Maybe if she was lucky, they wouldn't meet the doppelgangers, but the forest had a mind of it's own, and she had no power to persuade it against its plans, if it had any in the first place. She guessed even the forest had no idea what it was doing. Tomorrow they could walk through a trod to Timbuktu without her even noticing until too late.

At least the only monster that attacked them thus far was a giant lamprey that she and Bae had managed to kill. But that wasn't going to stop them from being ambushed by anything and everything just as they reached an inn at the edge of the forest.

Jesse glanced first at Tuck, still asleep, and then at Jefferson and the cheshire cat, who had just concluded their business and were parting ways. The cat vanished, and Jefferson lay down, another face at camp.

Jesse pondered the group she and the Merry Men had fallen in with. Each one had a story from the Golden Age, be it happy, sad, or bittersweet; they were all taken away in one fell swoop. This was long before she was born, but somehow she wondered if she had been party to it, irrational as the thought was.

And even if I did play a role in it, Jesse thought, now, I'm gonna fix it.

OUAT

Deep into the next day's leg of the journey, Jesse stopped the group and said, "Bae, Morraine, Tuck, come ahead with me."

Once the little subgroup assembled around Jesse, Bae asked, "What is it?"

Jesse peered into the forest. "Pretty wide clearing. May be an inn there, too."

"Is that a good or bad sign?"

"Usually it's good, but not always."

"Oh, how fun," Tuck said.

The four crept through the forest into the snow-covered clearing, three with arrows nocked and the fourth with her knives out.

Something snapped a few twigs off at least one of the dead trees. All four tunred in the sound's direction, ready to launch an attack if anything stepped out of the forest. For a long moment, all around was silent. By degrees, the party relaxed slightly and continued through the clearing to the building at its edge. "Just like Sherwood," Bae whispered.

"Yeah, but smaller," Tuck replied. "Creepy."

"So I'm not the only one with bad vibes about this place," Jesse added.

"If by that you mean the strange feeling I have in my stomach, then you're not the only one," Morraine replied.

"Okay, so it's all of us."

On that note, the four proceeded slowly toward the building at the edge of the clearing, armed to the teeth. After several heavy moments, Jesse put one of the knives back into its hilt and reached over to knock on the door of the building. When she recieved no answer, she eased the door open and held her knife in front of her as she entered, followed closely by the other three.

The building amounted to something of a small Bed and Breakfast in which all the furnishings were covered in a heavy layer of dust, and dust drifted through the air such that it seemed thoroughly mixed with the stuff. "An inn," Jesse whispered. "What luck."

The door slammed shut behind them.

OUAT

All four turned in slow circles, tense, coiled, and ready to attack. "Hello," an elderly woman said as she appeared behind the desk. "Can I help you?"

"This is an inn, right?" Jesse asked, turning toward the woman.

"Of course.

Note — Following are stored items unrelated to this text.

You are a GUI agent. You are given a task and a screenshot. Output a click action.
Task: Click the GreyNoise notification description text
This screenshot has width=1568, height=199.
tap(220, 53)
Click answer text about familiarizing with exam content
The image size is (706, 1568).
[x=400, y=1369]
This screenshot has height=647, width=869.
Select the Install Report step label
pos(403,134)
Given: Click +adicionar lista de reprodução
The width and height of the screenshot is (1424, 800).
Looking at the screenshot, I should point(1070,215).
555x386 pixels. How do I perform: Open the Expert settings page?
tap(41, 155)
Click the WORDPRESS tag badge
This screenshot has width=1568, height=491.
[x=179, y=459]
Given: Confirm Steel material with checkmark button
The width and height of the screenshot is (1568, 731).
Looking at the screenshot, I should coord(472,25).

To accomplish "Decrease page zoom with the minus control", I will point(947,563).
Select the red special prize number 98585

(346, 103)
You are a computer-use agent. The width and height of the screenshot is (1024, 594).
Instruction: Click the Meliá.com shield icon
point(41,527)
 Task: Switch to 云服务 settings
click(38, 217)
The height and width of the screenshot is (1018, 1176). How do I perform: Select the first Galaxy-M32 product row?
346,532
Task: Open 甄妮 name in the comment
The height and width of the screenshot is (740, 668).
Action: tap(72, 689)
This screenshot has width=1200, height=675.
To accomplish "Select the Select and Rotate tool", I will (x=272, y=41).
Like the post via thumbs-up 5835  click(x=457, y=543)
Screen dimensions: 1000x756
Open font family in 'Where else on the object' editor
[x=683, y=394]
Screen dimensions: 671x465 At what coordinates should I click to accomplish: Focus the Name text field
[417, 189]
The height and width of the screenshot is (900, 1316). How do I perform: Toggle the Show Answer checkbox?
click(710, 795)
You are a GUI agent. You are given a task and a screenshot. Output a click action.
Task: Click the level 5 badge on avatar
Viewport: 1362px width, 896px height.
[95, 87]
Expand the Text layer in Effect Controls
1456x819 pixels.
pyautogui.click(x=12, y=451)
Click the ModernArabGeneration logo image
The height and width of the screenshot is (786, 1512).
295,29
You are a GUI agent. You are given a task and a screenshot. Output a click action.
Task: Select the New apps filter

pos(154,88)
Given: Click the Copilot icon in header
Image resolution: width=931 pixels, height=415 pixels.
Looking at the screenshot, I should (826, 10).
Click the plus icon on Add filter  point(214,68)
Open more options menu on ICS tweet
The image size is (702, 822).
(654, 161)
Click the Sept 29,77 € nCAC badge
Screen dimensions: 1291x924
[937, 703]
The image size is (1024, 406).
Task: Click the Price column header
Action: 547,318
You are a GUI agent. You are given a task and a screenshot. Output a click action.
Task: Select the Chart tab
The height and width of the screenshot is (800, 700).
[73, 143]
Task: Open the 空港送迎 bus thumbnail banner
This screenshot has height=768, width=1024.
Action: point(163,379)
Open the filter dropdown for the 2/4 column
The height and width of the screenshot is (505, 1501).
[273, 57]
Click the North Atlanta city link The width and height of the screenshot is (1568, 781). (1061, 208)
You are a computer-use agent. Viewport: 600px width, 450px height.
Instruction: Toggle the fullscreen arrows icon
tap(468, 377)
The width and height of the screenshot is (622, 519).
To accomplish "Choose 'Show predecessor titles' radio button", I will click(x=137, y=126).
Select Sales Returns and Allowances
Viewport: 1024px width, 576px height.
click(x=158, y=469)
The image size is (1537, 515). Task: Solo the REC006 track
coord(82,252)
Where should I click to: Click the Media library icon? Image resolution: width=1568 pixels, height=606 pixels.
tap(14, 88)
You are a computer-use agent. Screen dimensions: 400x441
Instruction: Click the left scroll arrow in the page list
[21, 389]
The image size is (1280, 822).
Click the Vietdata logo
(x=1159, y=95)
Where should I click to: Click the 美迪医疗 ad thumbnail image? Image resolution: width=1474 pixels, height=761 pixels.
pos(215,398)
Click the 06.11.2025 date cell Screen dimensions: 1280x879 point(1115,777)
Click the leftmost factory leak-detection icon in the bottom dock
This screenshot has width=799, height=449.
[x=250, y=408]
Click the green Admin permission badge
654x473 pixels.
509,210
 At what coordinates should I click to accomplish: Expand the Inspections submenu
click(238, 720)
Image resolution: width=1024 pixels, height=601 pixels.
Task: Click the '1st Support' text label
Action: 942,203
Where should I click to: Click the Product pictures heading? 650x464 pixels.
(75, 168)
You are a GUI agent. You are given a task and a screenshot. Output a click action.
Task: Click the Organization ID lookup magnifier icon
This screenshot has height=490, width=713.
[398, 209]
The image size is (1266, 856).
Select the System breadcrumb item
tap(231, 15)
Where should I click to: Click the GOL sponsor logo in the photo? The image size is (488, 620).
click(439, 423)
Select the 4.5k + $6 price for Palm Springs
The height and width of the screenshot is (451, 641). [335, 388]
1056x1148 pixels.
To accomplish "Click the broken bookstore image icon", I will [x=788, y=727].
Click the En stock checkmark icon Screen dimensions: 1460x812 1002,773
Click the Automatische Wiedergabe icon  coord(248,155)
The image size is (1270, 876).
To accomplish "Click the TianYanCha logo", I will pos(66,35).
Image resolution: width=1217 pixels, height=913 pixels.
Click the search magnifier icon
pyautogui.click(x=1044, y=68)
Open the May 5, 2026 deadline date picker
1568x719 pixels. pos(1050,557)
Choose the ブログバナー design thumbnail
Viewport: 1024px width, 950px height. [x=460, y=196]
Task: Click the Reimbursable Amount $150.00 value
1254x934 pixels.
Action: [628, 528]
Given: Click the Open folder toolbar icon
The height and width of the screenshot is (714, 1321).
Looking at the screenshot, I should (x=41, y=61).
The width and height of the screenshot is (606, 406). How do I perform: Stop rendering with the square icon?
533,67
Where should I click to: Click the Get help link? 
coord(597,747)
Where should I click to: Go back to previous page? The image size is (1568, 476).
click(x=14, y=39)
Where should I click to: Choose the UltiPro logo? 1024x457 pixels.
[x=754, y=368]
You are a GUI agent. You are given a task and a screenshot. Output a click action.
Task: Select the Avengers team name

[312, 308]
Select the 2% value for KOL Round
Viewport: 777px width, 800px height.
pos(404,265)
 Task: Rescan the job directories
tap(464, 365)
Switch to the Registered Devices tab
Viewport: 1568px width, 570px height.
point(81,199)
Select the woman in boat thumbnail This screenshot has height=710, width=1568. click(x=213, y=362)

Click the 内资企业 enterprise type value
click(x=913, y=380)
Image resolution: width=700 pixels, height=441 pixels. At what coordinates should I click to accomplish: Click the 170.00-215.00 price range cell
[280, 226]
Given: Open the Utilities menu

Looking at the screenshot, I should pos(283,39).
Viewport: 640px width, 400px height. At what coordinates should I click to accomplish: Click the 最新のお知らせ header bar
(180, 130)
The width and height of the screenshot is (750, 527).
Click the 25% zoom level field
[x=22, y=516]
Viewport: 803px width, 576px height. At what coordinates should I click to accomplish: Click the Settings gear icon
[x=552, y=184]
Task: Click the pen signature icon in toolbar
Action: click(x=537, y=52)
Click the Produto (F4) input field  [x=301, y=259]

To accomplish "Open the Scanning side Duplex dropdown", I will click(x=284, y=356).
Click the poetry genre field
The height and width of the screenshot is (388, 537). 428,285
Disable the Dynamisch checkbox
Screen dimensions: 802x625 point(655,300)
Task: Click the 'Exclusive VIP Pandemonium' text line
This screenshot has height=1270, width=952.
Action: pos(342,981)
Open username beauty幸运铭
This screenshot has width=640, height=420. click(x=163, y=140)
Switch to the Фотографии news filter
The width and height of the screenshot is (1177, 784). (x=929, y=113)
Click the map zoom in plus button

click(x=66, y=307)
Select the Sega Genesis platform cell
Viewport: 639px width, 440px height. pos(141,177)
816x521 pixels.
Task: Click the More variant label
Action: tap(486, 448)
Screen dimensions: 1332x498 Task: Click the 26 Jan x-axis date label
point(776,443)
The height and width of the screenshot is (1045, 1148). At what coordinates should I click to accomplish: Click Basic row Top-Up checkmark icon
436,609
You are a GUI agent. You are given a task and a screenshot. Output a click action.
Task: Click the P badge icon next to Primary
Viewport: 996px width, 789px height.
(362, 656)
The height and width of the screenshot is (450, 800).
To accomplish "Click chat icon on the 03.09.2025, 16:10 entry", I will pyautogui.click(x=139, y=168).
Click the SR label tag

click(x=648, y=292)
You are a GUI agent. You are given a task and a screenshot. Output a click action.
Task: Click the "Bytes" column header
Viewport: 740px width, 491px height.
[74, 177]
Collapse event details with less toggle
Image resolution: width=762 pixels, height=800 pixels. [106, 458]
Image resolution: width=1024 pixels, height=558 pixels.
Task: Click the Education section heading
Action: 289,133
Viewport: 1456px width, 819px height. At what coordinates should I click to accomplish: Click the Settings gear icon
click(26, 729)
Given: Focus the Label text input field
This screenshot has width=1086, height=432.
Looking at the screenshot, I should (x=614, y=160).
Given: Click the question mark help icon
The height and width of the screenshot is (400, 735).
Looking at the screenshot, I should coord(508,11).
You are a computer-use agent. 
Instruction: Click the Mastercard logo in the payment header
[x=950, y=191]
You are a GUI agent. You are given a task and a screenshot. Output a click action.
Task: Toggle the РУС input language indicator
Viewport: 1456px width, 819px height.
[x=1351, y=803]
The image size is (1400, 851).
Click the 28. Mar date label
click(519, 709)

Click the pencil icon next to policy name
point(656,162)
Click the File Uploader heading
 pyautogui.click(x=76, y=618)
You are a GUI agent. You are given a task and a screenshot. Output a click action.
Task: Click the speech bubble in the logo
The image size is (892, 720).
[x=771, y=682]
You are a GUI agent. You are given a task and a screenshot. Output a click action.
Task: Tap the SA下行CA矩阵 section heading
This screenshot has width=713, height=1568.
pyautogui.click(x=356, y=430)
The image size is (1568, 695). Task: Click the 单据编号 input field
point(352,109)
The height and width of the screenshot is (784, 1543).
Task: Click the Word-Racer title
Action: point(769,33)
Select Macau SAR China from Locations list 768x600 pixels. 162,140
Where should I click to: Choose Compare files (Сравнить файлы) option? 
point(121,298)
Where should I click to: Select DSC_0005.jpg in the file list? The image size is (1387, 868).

You'll be perfectly safe from all those nasties here."

"We're the scouting party of a group of travelers, a group I fear too large to fit here. Is the clearing equally safe."

"Absolutely."

Jesse took a step back and pulled the other knife out of its hilt. "Excuse us for being armed, but we fear we might still be-"

"Under attack?" The woman's sweet, high-pitched tone took on a much more sinister quality, if that was even possible to the ears of the four young people. Then she lowered her hood, revealing her to be Ruby's grandmother, from the Bed and Breakfast in Storybrooke, except the fact that her eyes were black as pitch. With a wicked smile for effect and a flick of her wrist, she pinned the kids to various dusty furnishings; their weapons clattered to the floor.

Oh, shit, Jesse thought.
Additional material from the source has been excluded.